Bupati Lombok Utara, Dr. H. Najmul Akhyar, SH. MH., Kamis, 10 November 2016, mengungkapkan AKINO merupakan target realistis untuk digapai oleh SKPD terkait bersama instansi pendukung lainnya. Baginya, penetapan target tersebut merupakan satu bentuk perwujudan ikhtiar Pemda akan pentingnya penanganan kehamilan, persalinan dan pascapersalinan sehingga seorang ibu tetap dalam kondisi sehat.

Iklan

“Sekarang angka kematian Ibu sedikit dan kita pernah capai AKINO dengan pembangunan di bidang kesehatan pada tahun 2012 lalu. Tetapi kemudian angka nol itu pecah,” ujar Najmul Akhyar.

Target AKINO ini, nantinya akan diintegrasikan dengan program bidang kesehatan lain. Sebagaimana disebutkan Bupati dalam penjabaran KUA PPAS, Pemda KLU terhadap urusan kesehatan pada tahun 2017 diantaranya, angka kematian bayi (usi 0-1 tahun) diturunkan menjadi hanya 10 kasus per tahun atau kurang, persentase gizi kurang dengan target kinerja 0,75 persen di tahun 2017, serta persentase ibu hamil kurang energi kronis dengan target kinerja 15 persen di tahun 2017.
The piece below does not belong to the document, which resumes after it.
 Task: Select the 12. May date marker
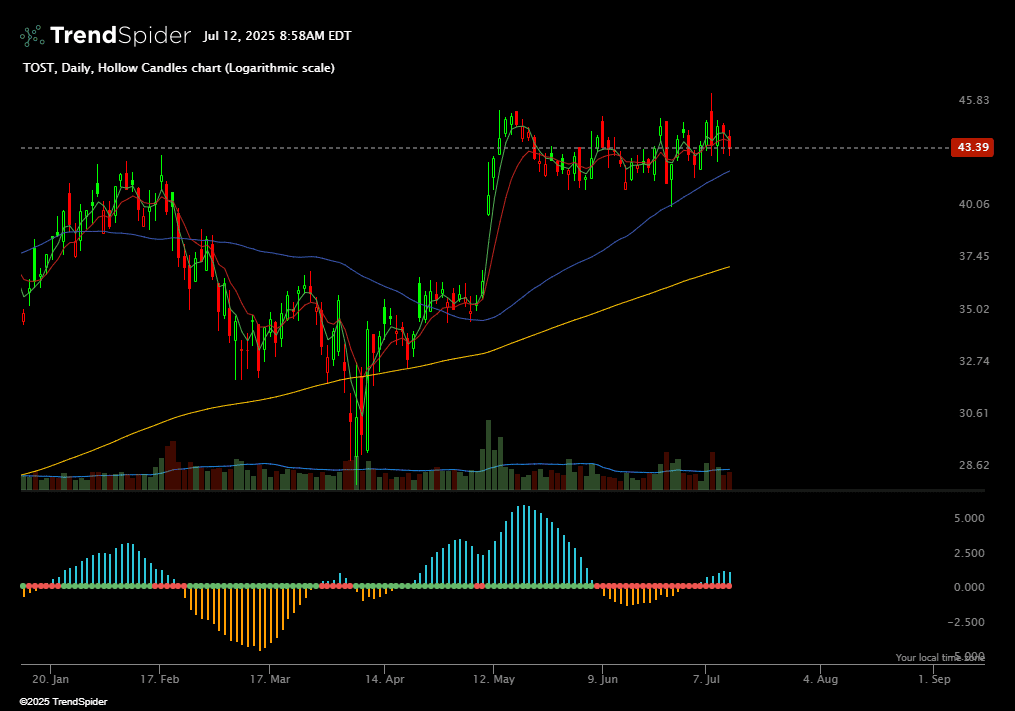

Sebagaimana KUA PPAS yang disampaikan Bupati ke DPRD KLU, diketahui bahwa target tersebut didukung dengan kebijakan anggaran yang cukup besar. Dari proyeksi belanja langsung RAPBD 2017 berdasarkan SKPD sesuai perubahan kelembagaan (OPD), alokasi anggaran untuk Dinas Kesehatan disiapkan sebesar Rp 58,368 miliar lebih dari total proyeksi pagu indikatif Belanja Langsung sejumlah Rp 520,834 miliar lebih.

“Harapan kita, di 2017 AKINO ini bisa dipenuhi. Memang semua dari Allah, tapi kita manusia juga tetap harus ikhtiar. Ya kita usahakan AKINO ini,” tegasnya.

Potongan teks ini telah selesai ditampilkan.